Here's the quote that was posted, in case you didn't follow the link above. It's from Diane Ravitch's Book "The Death and Life of the Great American School System: How Testing and Choice Are Undermining Education":
“Do we need neighborhood public schools? I believe we do. The neighborhood school is a place where parents meet to share concerns about their children and the place where they learn the practice of democracy. They create a sense of community among strangers. As we lose neighborhood schools, we lose the one local institution where people congregate and mobilize to solve local problems, where individuals learn to speak up and debate and engage in democratic give-and-take with their neighbors. For more than a century, they have been an essential element of our democratic institutions.

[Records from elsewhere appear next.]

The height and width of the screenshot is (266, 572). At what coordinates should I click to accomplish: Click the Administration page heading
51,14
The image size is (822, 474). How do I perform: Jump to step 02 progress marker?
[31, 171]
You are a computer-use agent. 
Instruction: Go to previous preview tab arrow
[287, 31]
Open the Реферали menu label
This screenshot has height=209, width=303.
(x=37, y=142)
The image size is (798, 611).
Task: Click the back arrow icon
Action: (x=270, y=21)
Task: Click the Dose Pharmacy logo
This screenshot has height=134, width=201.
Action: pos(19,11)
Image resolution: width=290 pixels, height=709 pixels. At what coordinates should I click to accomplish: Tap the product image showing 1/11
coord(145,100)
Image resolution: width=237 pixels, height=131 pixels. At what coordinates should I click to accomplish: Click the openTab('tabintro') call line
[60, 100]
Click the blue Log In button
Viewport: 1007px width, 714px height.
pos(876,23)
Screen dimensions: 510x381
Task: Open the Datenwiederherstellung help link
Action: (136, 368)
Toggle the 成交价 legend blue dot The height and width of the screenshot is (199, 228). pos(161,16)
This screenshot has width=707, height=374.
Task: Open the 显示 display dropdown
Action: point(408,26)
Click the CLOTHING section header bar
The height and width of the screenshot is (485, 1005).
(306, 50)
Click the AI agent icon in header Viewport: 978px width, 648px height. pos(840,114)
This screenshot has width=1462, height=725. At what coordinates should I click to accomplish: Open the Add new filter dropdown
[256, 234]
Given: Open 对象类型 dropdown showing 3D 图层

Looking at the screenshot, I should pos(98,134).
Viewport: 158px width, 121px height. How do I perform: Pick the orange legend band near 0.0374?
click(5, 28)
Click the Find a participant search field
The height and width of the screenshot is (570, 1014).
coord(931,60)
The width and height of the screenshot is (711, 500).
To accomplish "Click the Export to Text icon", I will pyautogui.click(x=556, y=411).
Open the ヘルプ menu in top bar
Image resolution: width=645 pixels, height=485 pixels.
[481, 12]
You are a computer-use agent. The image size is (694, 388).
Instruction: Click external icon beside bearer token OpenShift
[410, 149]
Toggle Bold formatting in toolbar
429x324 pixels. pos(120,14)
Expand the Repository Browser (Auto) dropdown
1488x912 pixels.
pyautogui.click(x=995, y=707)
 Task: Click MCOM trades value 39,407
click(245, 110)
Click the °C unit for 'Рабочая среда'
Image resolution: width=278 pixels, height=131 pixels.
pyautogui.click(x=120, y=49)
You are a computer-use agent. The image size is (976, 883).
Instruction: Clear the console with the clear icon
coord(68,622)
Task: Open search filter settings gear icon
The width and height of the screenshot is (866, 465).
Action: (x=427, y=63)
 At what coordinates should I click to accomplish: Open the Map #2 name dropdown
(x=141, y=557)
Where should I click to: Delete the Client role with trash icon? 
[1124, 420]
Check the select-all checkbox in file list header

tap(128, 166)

We abandon them at our peril.
Business leaders like the idea of turning the schools into a marketplace where the consumer is king. But the problem with the marketplace is that it dissolves communities and replaces them with consumers. Going to school is not the same as going shopping. Parents should not be burdened with locating a suitable school for their child. They should be able to take their child to the neighborhood public school as a matter of course and expect that it has well-educated teachers and a sound educational program.”
Look, I'm all for stronger neighborhoods and better schools. I think a sense of community with everyone is totally critical to raising kids. And by everyone I mean the kids that are "at risk" with sucky parents as well as the super-smart nerds with overly driven parents. That's one of the issues I have with homeschooling. We might not be in our neighborhood school, but economic and social diversity is real in every City School my kids have gone to. Way more than if we had moved to Timonium to solve our school problems with our zoned school.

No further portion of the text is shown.